- Opening Delimiter -

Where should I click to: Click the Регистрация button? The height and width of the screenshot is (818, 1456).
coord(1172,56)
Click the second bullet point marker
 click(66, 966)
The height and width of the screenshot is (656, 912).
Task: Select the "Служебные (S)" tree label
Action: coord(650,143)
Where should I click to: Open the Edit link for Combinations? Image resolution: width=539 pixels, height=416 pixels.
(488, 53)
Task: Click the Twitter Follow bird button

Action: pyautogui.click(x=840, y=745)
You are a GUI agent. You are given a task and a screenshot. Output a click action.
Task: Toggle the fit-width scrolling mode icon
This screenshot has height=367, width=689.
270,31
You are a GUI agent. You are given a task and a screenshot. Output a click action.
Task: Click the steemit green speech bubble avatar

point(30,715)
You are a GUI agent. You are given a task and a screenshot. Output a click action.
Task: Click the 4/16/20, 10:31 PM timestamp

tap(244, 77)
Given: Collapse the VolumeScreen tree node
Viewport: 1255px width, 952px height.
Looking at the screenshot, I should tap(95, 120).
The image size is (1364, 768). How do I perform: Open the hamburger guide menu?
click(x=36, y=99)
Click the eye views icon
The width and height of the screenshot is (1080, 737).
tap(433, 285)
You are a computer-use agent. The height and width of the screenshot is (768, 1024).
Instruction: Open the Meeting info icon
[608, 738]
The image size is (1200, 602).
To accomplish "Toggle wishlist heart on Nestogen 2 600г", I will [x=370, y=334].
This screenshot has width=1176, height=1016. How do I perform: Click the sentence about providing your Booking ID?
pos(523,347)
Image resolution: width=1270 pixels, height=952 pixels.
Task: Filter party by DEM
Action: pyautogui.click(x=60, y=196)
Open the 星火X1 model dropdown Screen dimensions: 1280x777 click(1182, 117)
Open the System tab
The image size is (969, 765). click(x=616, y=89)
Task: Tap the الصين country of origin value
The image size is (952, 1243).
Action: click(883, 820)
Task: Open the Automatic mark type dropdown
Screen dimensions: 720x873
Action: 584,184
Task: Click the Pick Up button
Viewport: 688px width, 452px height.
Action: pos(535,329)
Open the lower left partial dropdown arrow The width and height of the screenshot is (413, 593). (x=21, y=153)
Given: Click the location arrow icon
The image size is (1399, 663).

- Closing Delimiter -

- Exercise prompt -
All the records above must be transcribed without a single change to any word.

- Answer section -
Where should I click to: Click the Регистрация button? The height and width of the screenshot is (818, 1456).
coord(1172,56)
Click the second bullet point marker
 click(66, 966)
The height and width of the screenshot is (656, 912).
Task: Select the "Служебные (S)" tree label
Action: coord(650,143)
Where should I click to: Open the Edit link for Combinations? Image resolution: width=539 pixels, height=416 pixels.
(488, 53)
Task: Click the Twitter Follow bird button

Action: pyautogui.click(x=840, y=745)
You are a GUI agent. You are given a task and a screenshot. Output a click action.
Task: Toggle the fit-width scrolling mode icon
This screenshot has height=367, width=689.
270,31
You are a GUI agent. You are given a task and a screenshot. Output a click action.
Task: Click the steemit green speech bubble avatar

point(30,715)
You are a GUI agent. You are given a task and a screenshot. Output a click action.
Task: Click the 4/16/20, 10:31 PM timestamp

tap(244, 77)
Given: Collapse the VolumeScreen tree node
Viewport: 1255px width, 952px height.
Looking at the screenshot, I should tap(95, 120).
The image size is (1364, 768). How do I perform: Open the hamburger guide menu?
click(x=36, y=99)
Click the eye views icon
The width and height of the screenshot is (1080, 737).
tap(433, 285)
You are a computer-use agent. The height and width of the screenshot is (768, 1024).
Instruction: Open the Meeting info icon
[608, 738]
The image size is (1200, 602).
To accomplish "Toggle wishlist heart on Nestogen 2 600г", I will [x=370, y=334].
This screenshot has width=1176, height=1016. How do I perform: Click the sentence about providing your Booking ID?
pos(523,347)
Image resolution: width=1270 pixels, height=952 pixels.
Task: Filter party by DEM
Action: pyautogui.click(x=60, y=196)
Open the 星火X1 model dropdown Screen dimensions: 1280x777 click(1182, 117)
Open the System tab
The image size is (969, 765). click(x=616, y=89)
Task: Tap the الصين country of origin value
The image size is (952, 1243).
Action: click(883, 820)
Task: Open the Automatic mark type dropdown
Screen dimensions: 720x873
Action: 584,184
Task: Click the Pick Up button
Viewport: 688px width, 452px height.
Action: pos(535,329)
Open the lower left partial dropdown arrow The width and height of the screenshot is (413, 593). (x=21, y=153)
Given: Click the location arrow icon
The image size is (1399, 663).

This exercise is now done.